• [Your instructions] Retype each of the records below exactly, leaving the pictures out.

[Stored data]
--------
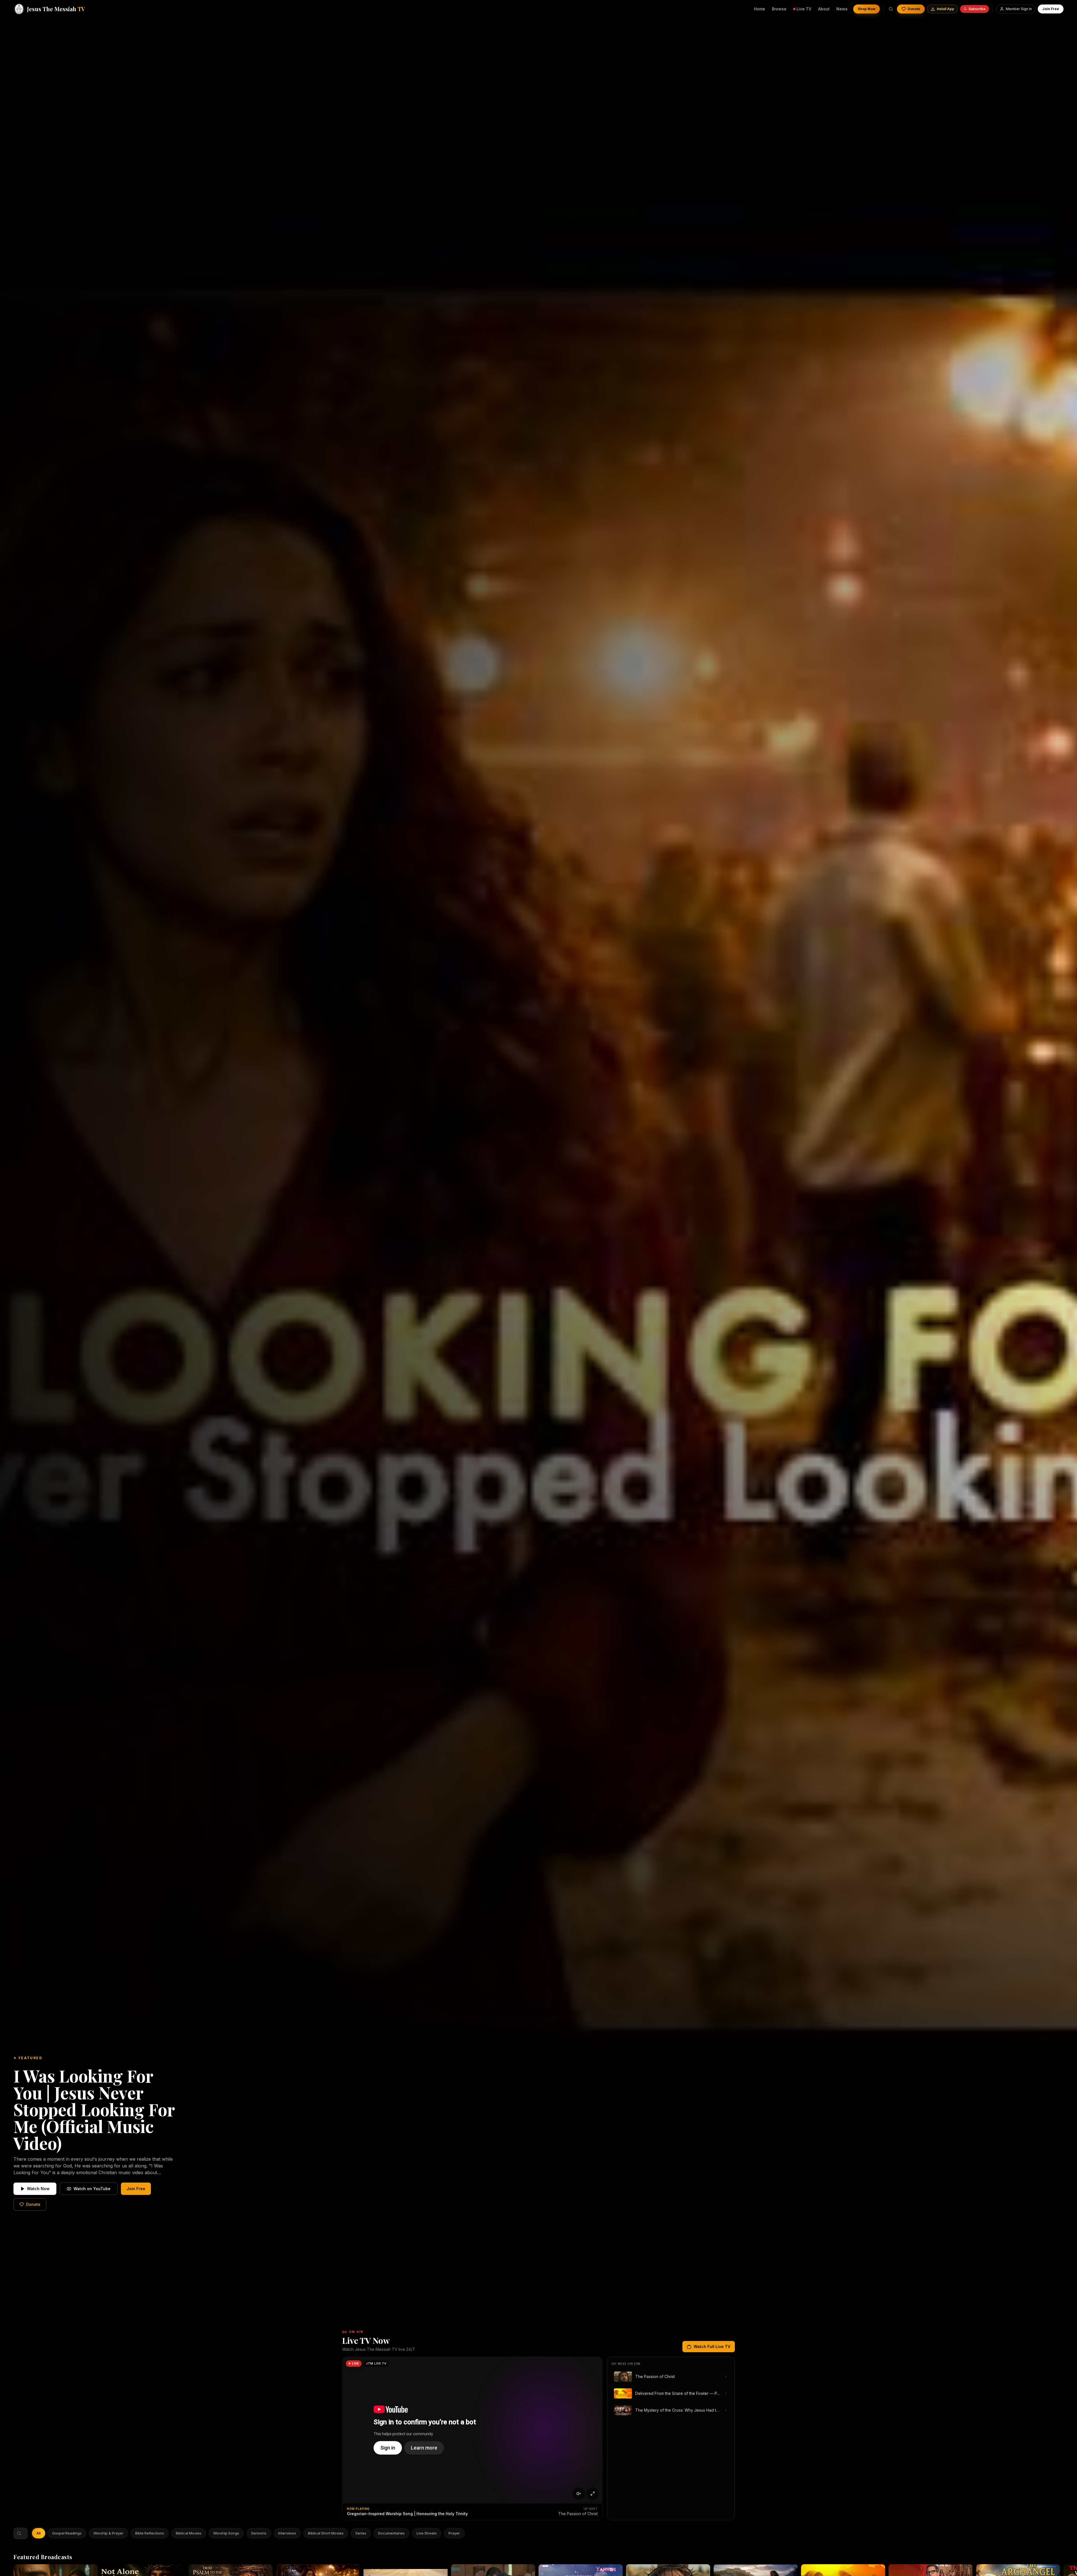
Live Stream (426, 2533)
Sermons (258, 2533)
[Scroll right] (460, 2533)
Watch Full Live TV (712, 2346)
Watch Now (38, 2188)
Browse (779, 8)
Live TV (804, 8)
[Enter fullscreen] (592, 2493)
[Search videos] (891, 9)
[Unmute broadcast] (578, 2493)
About (824, 8)
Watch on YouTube (92, 2188)
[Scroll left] (35, 2533)
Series (360, 2533)
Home (759, 8)
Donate (914, 9)
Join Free (1050, 9)
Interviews (287, 2533)
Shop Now (866, 9)
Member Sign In (1019, 9)
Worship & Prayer (108, 2533)
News (842, 8)
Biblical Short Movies (326, 2533)
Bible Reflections (149, 2533)
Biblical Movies (188, 2533)
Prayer (454, 2533)
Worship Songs (226, 2533)
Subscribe (977, 9)
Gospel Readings (67, 2533)
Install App (945, 9)
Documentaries (391, 2533)
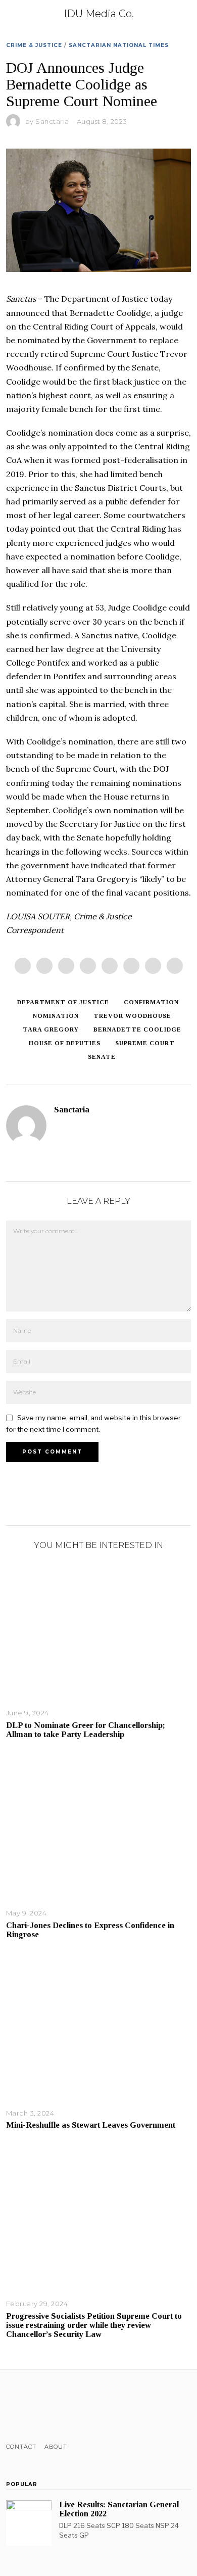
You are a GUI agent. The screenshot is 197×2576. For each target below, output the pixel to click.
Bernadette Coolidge (137, 1029)
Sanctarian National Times (119, 45)
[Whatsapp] (131, 966)
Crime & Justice (34, 45)
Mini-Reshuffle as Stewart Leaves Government (90, 2125)
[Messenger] (44, 966)
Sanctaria (52, 121)
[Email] (175, 966)
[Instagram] (38, 2406)
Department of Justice (63, 1002)
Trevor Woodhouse (132, 1015)
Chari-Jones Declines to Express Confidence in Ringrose (90, 1930)
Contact (21, 2446)
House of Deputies (65, 1043)
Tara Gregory (51, 1029)
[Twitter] (66, 966)
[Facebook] (23, 966)
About (55, 2446)
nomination (56, 1015)
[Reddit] (153, 966)
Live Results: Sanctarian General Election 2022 (119, 2509)
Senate (102, 1056)
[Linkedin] (110, 966)
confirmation (151, 1002)
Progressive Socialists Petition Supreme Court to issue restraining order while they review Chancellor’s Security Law (94, 2325)
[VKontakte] (64, 2406)
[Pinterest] (88, 966)
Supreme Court (145, 1043)
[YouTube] (51, 2406)
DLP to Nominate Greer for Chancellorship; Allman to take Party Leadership (85, 1729)
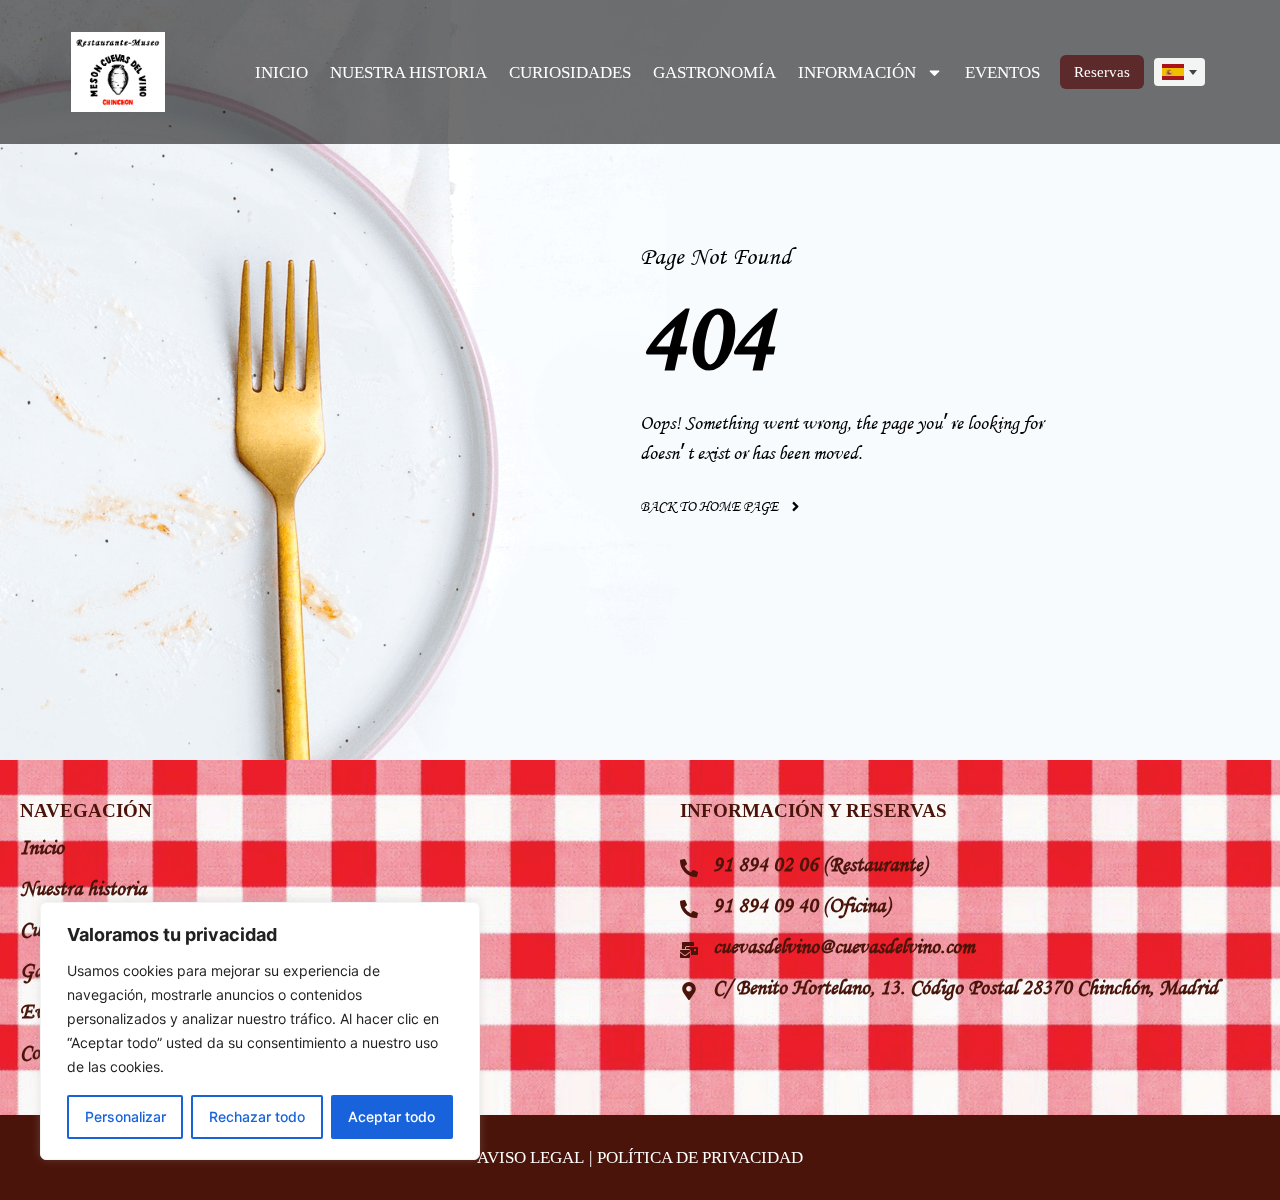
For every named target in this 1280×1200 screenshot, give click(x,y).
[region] (260, 1031)
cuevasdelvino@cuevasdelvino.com (844, 946)
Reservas (1102, 72)
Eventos (1002, 72)
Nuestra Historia (408, 72)
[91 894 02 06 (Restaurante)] (689, 868)
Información (857, 72)
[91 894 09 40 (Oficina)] (689, 909)
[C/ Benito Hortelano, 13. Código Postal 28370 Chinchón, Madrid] (689, 991)
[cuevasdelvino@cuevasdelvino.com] (689, 950)
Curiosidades (570, 72)
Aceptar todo (391, 1116)
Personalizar (125, 1116)
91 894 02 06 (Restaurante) (820, 864)
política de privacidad (700, 1157)
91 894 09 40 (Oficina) (801, 905)
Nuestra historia (83, 888)
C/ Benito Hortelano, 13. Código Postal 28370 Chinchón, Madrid (965, 987)
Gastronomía (714, 72)
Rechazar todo (257, 1116)
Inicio (281, 72)
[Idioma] (1179, 72)
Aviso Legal (530, 1157)
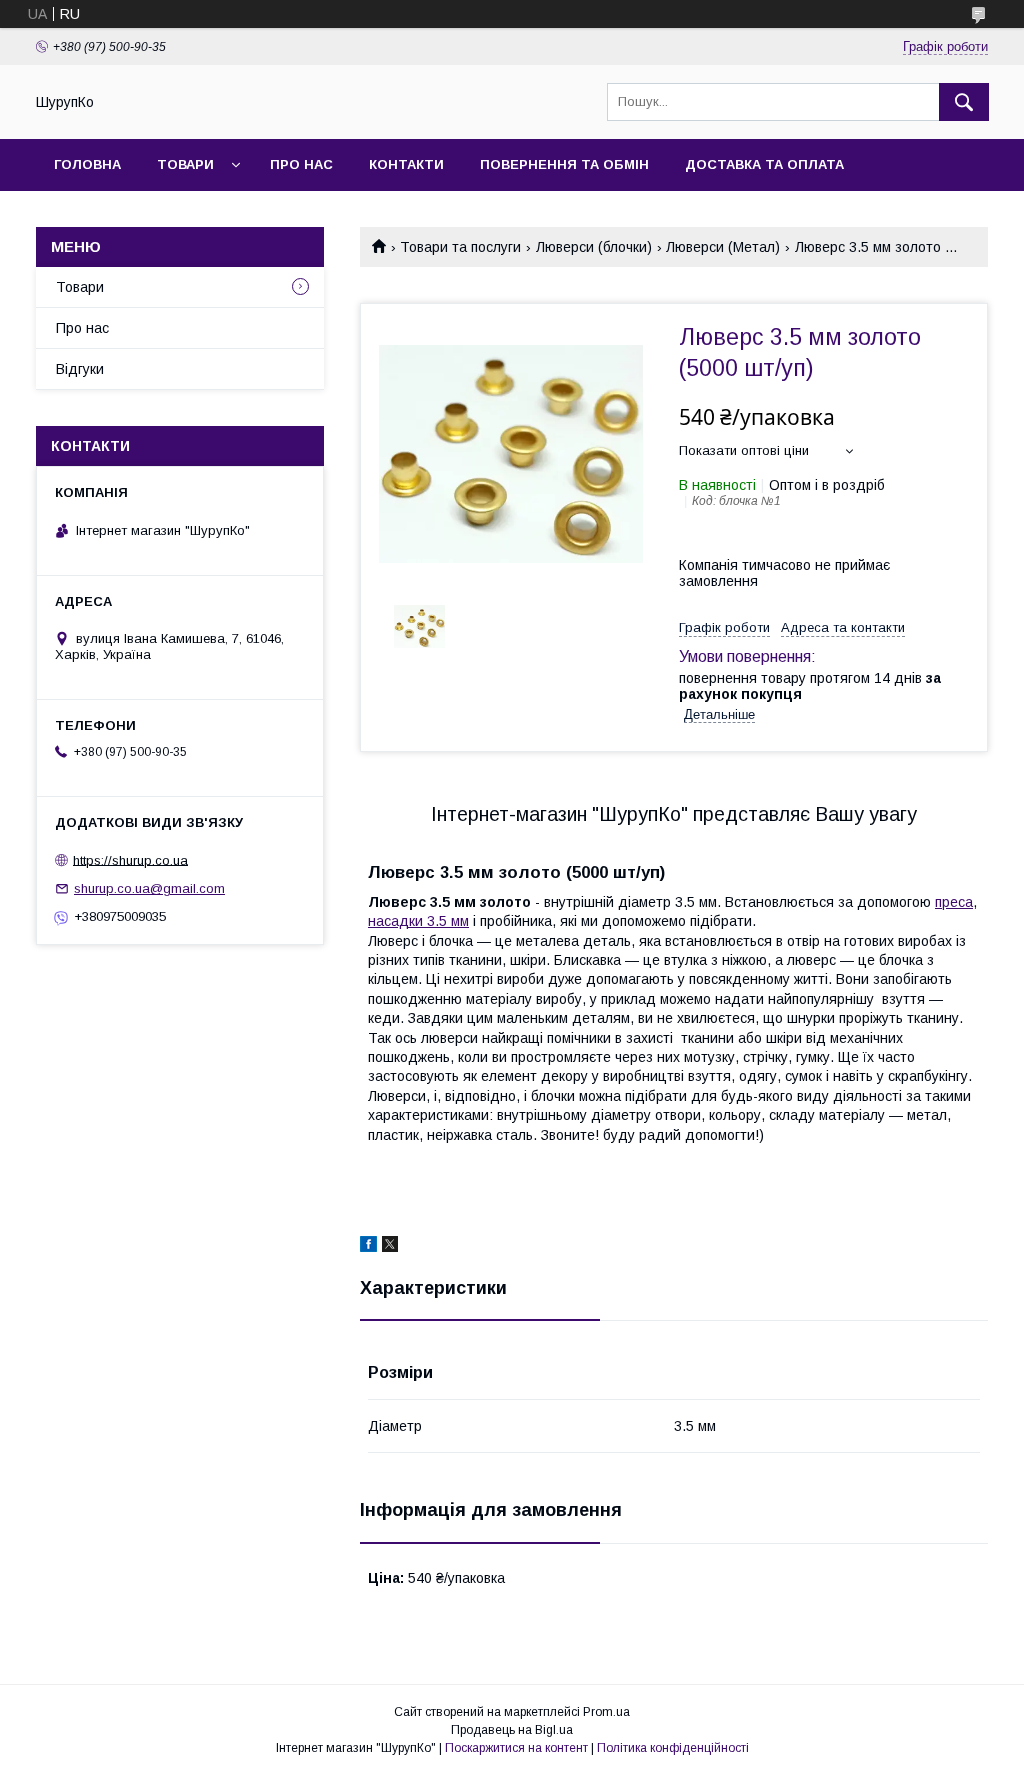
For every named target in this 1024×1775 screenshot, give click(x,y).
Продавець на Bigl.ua (512, 1730)
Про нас (301, 164)
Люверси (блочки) (594, 247)
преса (954, 902)
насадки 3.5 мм (418, 921)
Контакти (406, 164)
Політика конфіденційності (673, 1748)
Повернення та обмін (564, 164)
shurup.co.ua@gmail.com (149, 888)
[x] (390, 1247)
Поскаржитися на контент (516, 1748)
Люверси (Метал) (723, 247)
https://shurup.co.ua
--------
• [Answer space]
Live Stream (426, 2533)
Sermons (258, 2533)
[Scroll right] (460, 2533)
Watch Full Live TV (712, 2346)
Watch Now (38, 2188)
Browse (779, 8)
Live TV (804, 8)
[Enter fullscreen] (592, 2493)
[Search videos] (891, 9)
[Unmute broadcast] (578, 2493)
About (824, 8)
Watch on YouTube (92, 2188)
[Scroll left] (35, 2533)
Series (360, 2533)
Home (759, 8)
Donate (914, 9)
Join Free (1050, 9)
Interviews (287, 2533)
Shop Now (866, 9)
Member Sign In (1019, 9)
Worship & Prayer (108, 2533)
News (842, 8)
Biblical Short Movies (326, 2533)
Bible Reflections (149, 2533)
Biblical Movies (188, 2533)
Prayer (454, 2533)
Worship Songs (226, 2533)
Subscribe (977, 9)
Gospel Readings (67, 2533)
Install App (945, 9)
Documentaries (391, 2533)
You are a GUI agent. The screenshot is 197×2576. For each target below, output the pixel to click.
Bernadette Coolidge (137, 1029)
Sanctarian National Times (119, 45)
[Whatsapp] (131, 966)
Crime & Justice (34, 45)
Mini-Reshuffle as Stewart Leaves Government (90, 2125)
[Messenger] (44, 966)
Sanctaria (52, 121)
[Email] (175, 966)
[Instagram] (38, 2406)
Department of Justice (63, 1002)
Trevor Woodhouse (132, 1015)
Chari-Jones Declines to Express Confidence in Ringrose (90, 1930)
Contact (21, 2446)
House of Deputies (65, 1043)
Tara Gregory (51, 1029)
[Twitter] (66, 966)
[Facebook] (23, 966)
About (55, 2446)
nomination (56, 1015)
[Reddit] (153, 966)
Live Results: Sanctarian General Election 2022 (119, 2509)
Senate (102, 1056)
[Linkedin] (110, 966)
confirmation (151, 1002)
Progressive Socialists Petition Supreme Court to issue restraining order while they review Chancellor’s Security Law (94, 2325)
[VKontakte] (64, 2406)
[Pinterest] (88, 966)
Supreme Court (145, 1043)
[YouTube] (51, 2406)
DLP to Nominate Greer for Chancellorship; Allman to take Party Leadership (85, 1729)
For every named target in this 1280×1200 screenshot, give click(x,y).
[region] (260, 1031)
cuevasdelvino@cuevasdelvino.com (844, 946)
Reservas (1102, 72)
Eventos (1002, 72)
Nuestra Historia (408, 72)
[91 894 02 06 (Restaurante)] (689, 868)
Información (857, 72)
[91 894 09 40 (Oficina)] (689, 909)
[C/ Benito Hortelano, 13. Código Postal 28370 Chinchón, Madrid] (689, 991)
[cuevasdelvino@cuevasdelvino.com] (689, 950)
Curiosidades (570, 72)
Aceptar todo (391, 1116)
Personalizar (125, 1116)
91 894 02 06 (Restaurante) (820, 864)
política de privacidad (700, 1157)
91 894 09 40 (Oficina) (801, 905)
Nuestra historia (83, 888)
C/ Benito Hortelano, 13. Código Postal 28370 Chinchón, Madrid (965, 987)
Gastronomía (714, 72)
Rechazar todo (257, 1116)
Inicio (281, 72)
[Idioma] (1179, 72)
Aviso Legal (530, 1157)
For every named target in this 1024×1775 screenshot, give click(x,y).
Продавець на Bigl.ua (512, 1730)
Про нас (301, 164)
Люверси (блочки) (594, 247)
преса (954, 902)
насадки 3.5 мм (418, 921)
Контакти (406, 164)
Політика конфіденційності (673, 1748)
Повернення та обмін (564, 164)
shurup.co.ua@gmail.com (149, 888)
[x] (390, 1247)
Поскаржитися на контент (516, 1748)
Люверси (Метал) (723, 247)
https://shurup.co.ua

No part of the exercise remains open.